● **PROMPT**:
Repeat every entry word for word, but leave the images out of your copy.
*** DATA RECORDS Section Begins ***
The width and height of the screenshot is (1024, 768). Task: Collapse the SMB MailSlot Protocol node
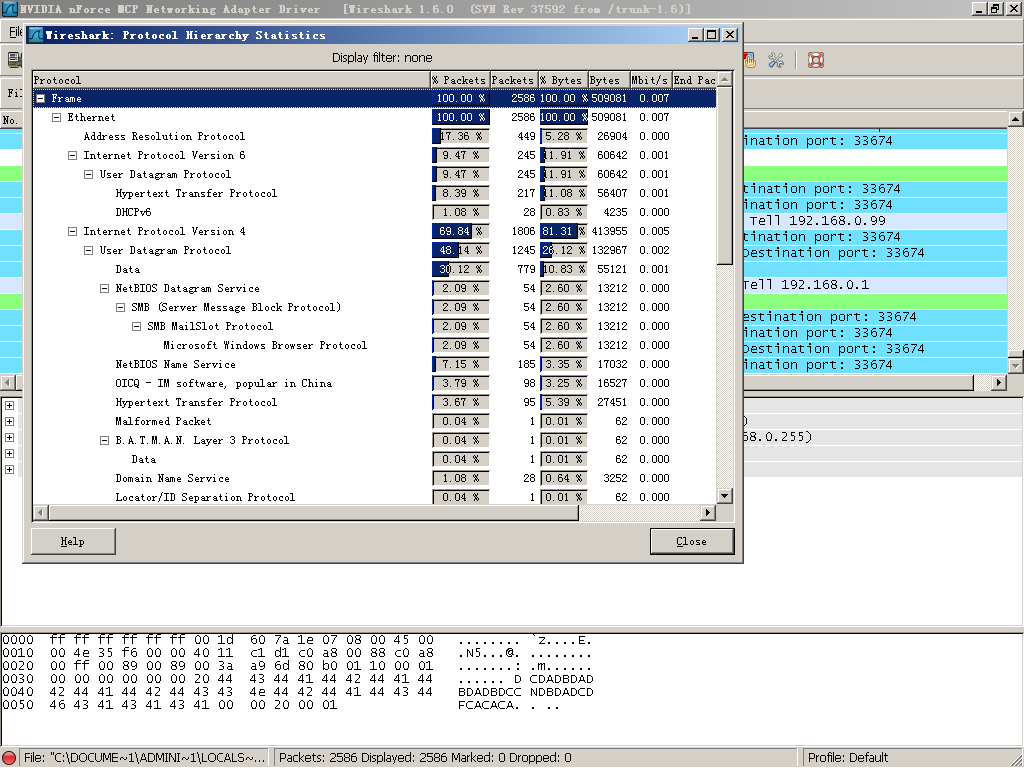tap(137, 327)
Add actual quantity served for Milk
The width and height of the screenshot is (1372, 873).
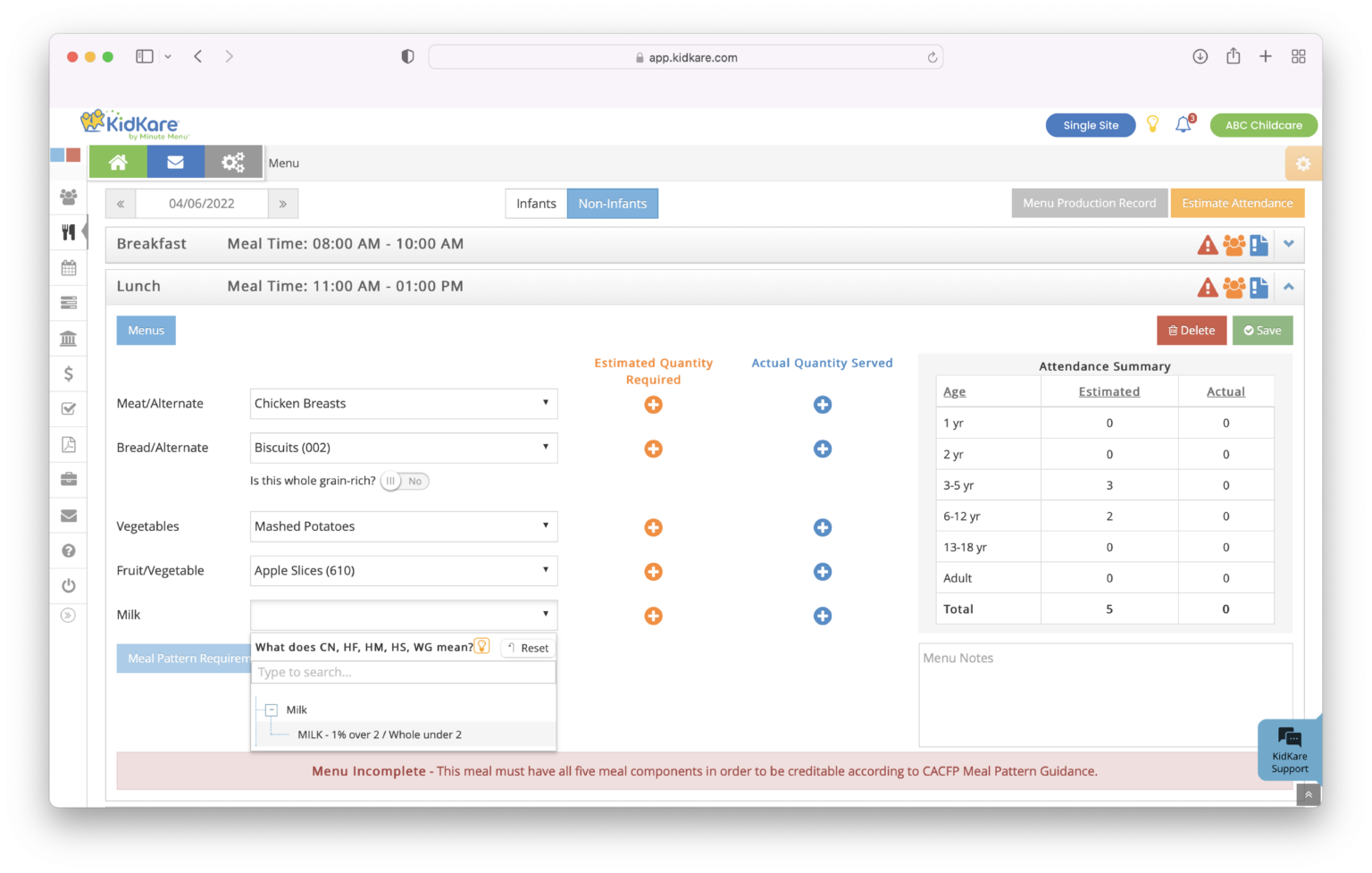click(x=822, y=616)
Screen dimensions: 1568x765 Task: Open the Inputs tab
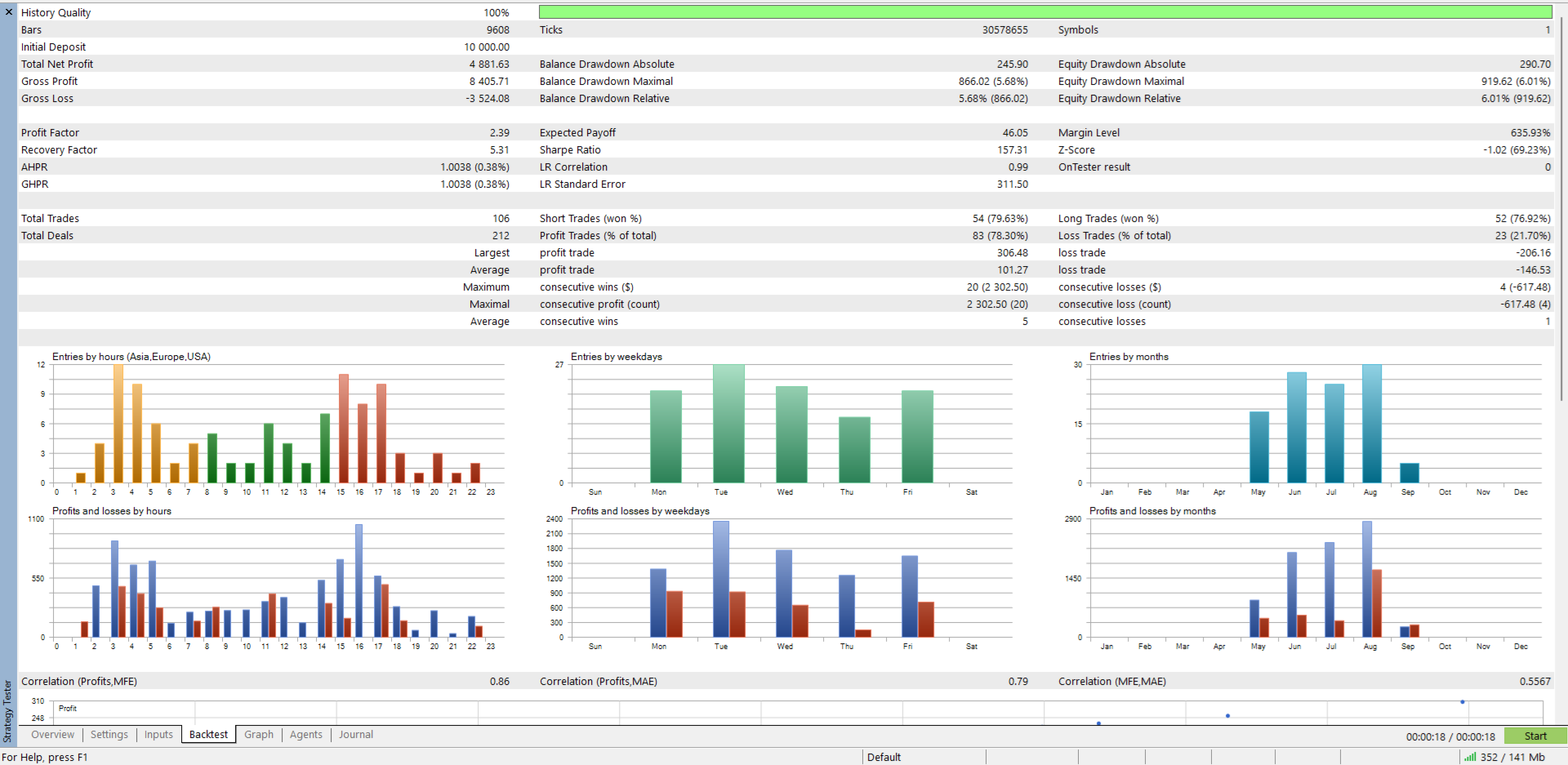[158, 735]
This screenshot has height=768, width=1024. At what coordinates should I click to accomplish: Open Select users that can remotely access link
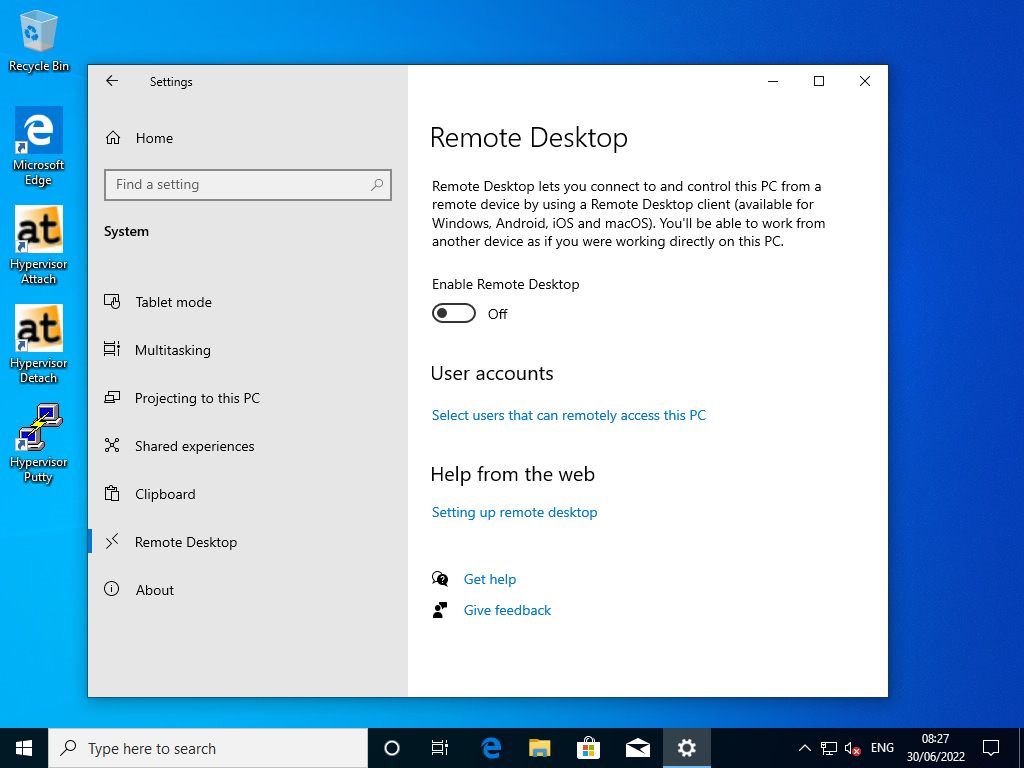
*** DATA RECORDS Section Ends ***
● **RESULT OF THE TASK**:
The width and height of the screenshot is (1024, 768). Task: Collapse the SMB MailSlot Protocol node
tap(137, 327)
Add actual quantity served for Milk
The width and height of the screenshot is (1372, 873).
click(x=822, y=616)
Screen dimensions: 1568x765 Task: Open the Inputs tab
[158, 735]
This screenshot has height=768, width=1024. At what coordinates should I click to accomplish: Open Select users that can remotely access link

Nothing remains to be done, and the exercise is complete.